** Text excerpt **
────────────────────

Let $L$ be any lattice in $\mathbb{C},$ and $L'$ a lattice containing $L$ with index $n$ (i.e $n=\sharp L'/L$) I found this statement
"The lattice $L'$ must be contained in $\frac{1}{n}L = \{\frac{1}{n}L\; ; \; l\in L\},$ because each element of $L'/L$ has order dividing $n=\sharp L'/L.$ Thus, $L'$ corresponds to a subgroup of order $n$ in $\frac{1}{n}L/L\simeq (\mathbb{Z}/n\mathbb{Z})^2$ " in Koblitz Introduction to Elliptic Curves and modular forms p 152
I don't understand why
- $L'\subset \frac{1}{n}L$
- $L'$ corresponds to a subgroup of order $n$ in $\frac{1}{n}L$
- $\frac{1}{n}L/L\simeq (\mathbb{Z}/n\mathbb{Z})^2$
Could someone please explain to me this, Thanks in advance.
When I was first looking at questions like this I recall needing to take my time to fully absorb the fact that $\frac1n L$ is BIGGER than $L$. Why would anyone think that multiplication by $1/n$ makes something smaller? Beats me:-) Anyway, with that off my chest, let's roll.
1. Let $x\in L'$. Consider the coset $x+L$ in the quotient group $L'/L$. Because $[L':L]=n$ we have, by Lagrange's theorem familiar from elementary group theory, that $$nx+L=n(x+L)=0_{L'/L}=L.$$ So $nx\in L$ and therefore $x\in\frac1n L$.

────────────────────

** Collected material **

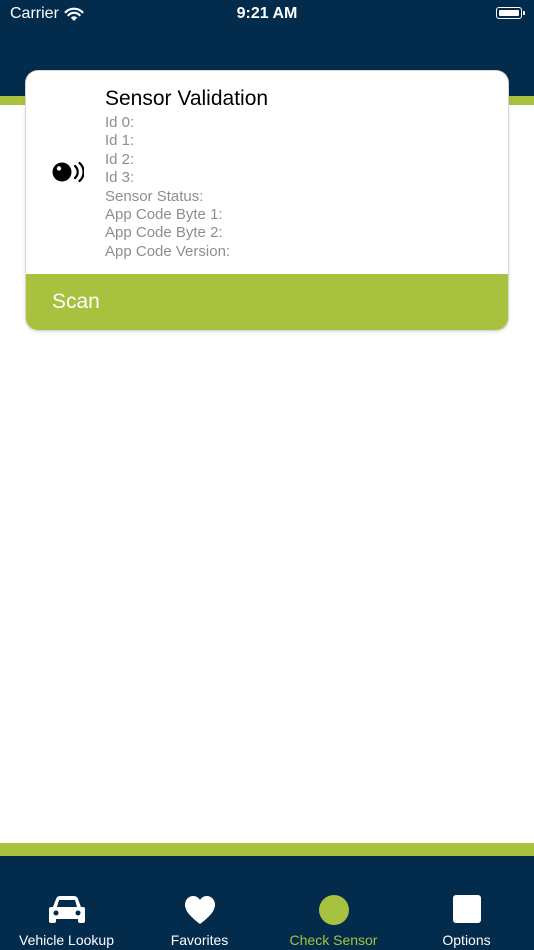 This screenshot has height=950, width=534. Describe the element at coordinates (120, 141) in the screenshot. I see `field-id-1: Id 1:` at that location.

────────────────────

** Your tasks **
**a)** In the thread on lattices in the complex plane, which theorem does the reply use to conclude that nx + L equals L?
**b)** Transcribe the stretch of the thread on lattices in the complex plane from "When I was first" through "therefore $x\in\frac1n L$.".
**c)** Continue the thread on lattices in the complex plane from the point where it stops.

** Task responses **
**a)** Lagrange's theorem.

**b)**
When I was first looking at questions like this I recall needing to take my time to fully absorb the fact that $\frac1n L$ is BIGGER than $L$. Why would anyone think that multiplication by $1/n$ makes something smaller? Beats me:-) Anyway, with that off my chest, let's roll.
1. Let $x\in L'$. Consider the coset $x+L$ in the quotient group $L'/L$. Because $[L':L]=n$ we have, by Lagrange's theorem familiar from elementary group theory, that $$nx+L=n(x+L)=0_{L'/L}=L.$$ So $nx\in L$ and therefore $x\in\frac1n L$.

**c)**
2. By part 1 we have the inclusions $$ L\subseteq L'\subseteq \frac1nL. $$ Moding out the smallest subgroup $L$ tells us that $$ L'/L\le \frac1nL/L. $$ We were given the fact that $\#L'/L=n$ so the subgroup $L'/L$ has, indeed, order $n$. In other words, we are using the fact that if $K$ is a normal subgroup of $G$, then there is a bijective correspondence between the subgroups of $G/K$ and the intermediate groups $H$ such that $K\le H\le G$. The correspondence relates $H$ and $H/K\le G/K$.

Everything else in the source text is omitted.